La storia di Ninfa raccontata da Lauro Marchetti, custode per 45 anni
Il Giardino di Ninfa, nel comune di Cisterna Latina, prende vita attraverso le parole di Lauro Marchetti. Per 45 anni ha diretto questo angolo unico nel Lazio, e oggi ne è sovrintendente. Nel suo libro “Memorie di Ninfa” , che ha vinto il premio Campiello Natura, Marchetti condivide ricordi legati alla famiglia Caetani, custode della villa e del giardino. Il volume è un viaggio tra natura e cultura, un patrimonio che lui ha visto nascere e trasformarsi fin da bambino, accompagnando la storia di uno dei luoghi più belli d’Italia.
L’infanzia e l’incontro con i Caetani: un legame che dura da una vita
Lauro Marchetti ricorda l’inizio della sua storia con Ninfa e i Caetani come qualcosa di molto personale. Aveva solo sei anni quando la principessa Lelia Caetani lo prese per mano, segnando l’inizio di un percorso che sarebbe durato decenni. Cresciuto vicino alla natura, con la passione per il canto degli uccelli e la solitudine tra i fiori selvatici, Marchetti trovò nei Caetani una seconda famiglia. La coppia, infatti, non ebbe figli.

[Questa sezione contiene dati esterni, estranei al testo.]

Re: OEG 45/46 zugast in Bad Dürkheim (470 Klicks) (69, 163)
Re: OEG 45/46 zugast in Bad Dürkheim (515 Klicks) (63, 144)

I genitori di Marchetti lavoravano per la famiglia e furono coinvolti nella sua crescita e nella sua educazione. Questo legame gli aprì le porte per viaggiare in Europa con la principessa Lelia e il marito Hubert Howard, di origini inglesi e italiane, per imparare l’arte del giardinaggio. Quel periodo durò circa vent’anni ed è stato per lui una vera scuola, fatta di lezioni e scoperte tra piante, natura e arte.
Il Giardino Di Ninfa: un progetto tra arte, natura e musica
Marchetti racconta di aver visto nascere il Giardino di Ninfa così come lo conosciamo oggi. Non è solo un insieme di piante, ma un’opera d’arte dove ogni dettaglio ha un suo senso e una collocazione studiata. Lelia Caetani non era una giardiniera tradizionale, ma una pittrice che portò nel giardino la sua sensibilità per i colori, disponendo le piante come fossero pennellate su una tela. La sua formazione da allieva di Balthus influenzò molto le scelte estetiche.
Accanto a lei, il padre Goffredo, figlio spirituale di Franz Liszt, fece scoprire a Marchetti l’importanza dei suoni della natura, gli “affetti sonori”, parte essenziale dell’esperienza immersiva nel giardino. Ninfa divenne così un laboratorio di emozioni a tutto tondo, tra colori, suoni e profumi. E non solo: è anche la culla di associazioni ambientaliste come Italia Nostra, nate per proteggere questo prezioso angolo del Lazio.
Memorie Di Ninfa: storie e volti dietro il giardino
Il libro di Marchetti è frutto di cinque anni di lavoro intenso e ricerche approfondite. Ha raccolto testimonianze dirette e indirette legate ai Caetani e al giardino, per salvare dalla dimenticanza una storia fatta di tante voci. Con la scomparsa degli ultimi membri della famiglia, il suo obiettivo era proprio questo. Ha ascoltato anche ex lavoratori, operai e domestiche, persone che hanno vissuto in prima persona la vita nella proprietà.
Il risultato è un mosaico di eventi, impressioni e aneddoti che restituiscono non solo l’immagine di Ninfa come gioiello botanico, ma anche come luogo dove si intrecciano culture, arti e legami umani. “Memorie di Ninfa” è più di una testimonianza: è un documento fondamentale per capire la continuità e l’importanza internazionale di ciò che i Caetani e Lauro Marchetti hanno custodito per decenni.
Il Campiello Natura e il valore del Giardino Di Ninfa
Nel 2025, durante una cerimonia al Gran Teatro La Fenice di Venezia, Marchetti riceverà il premio Campiello Natura. Un riconoscimento importante per chi racconta la natura e i giardini. La targa sarà consegnata da Adele Re Rebaudengo, presidente della Venice Gardens Foundation.
Questo premio va oltre il libro. Il Giardino di Ninfa è il simbolo di un rapporto profondo tra uomo e natura, tra passato e presente, tra arte e ambiente. Lauro Marchetti incarna tutto questo: è il custode di un patrimonio unico e il narratore di una storia che continua a incantare studiosi, turisti e amanti del verde, in Italia e all’estero.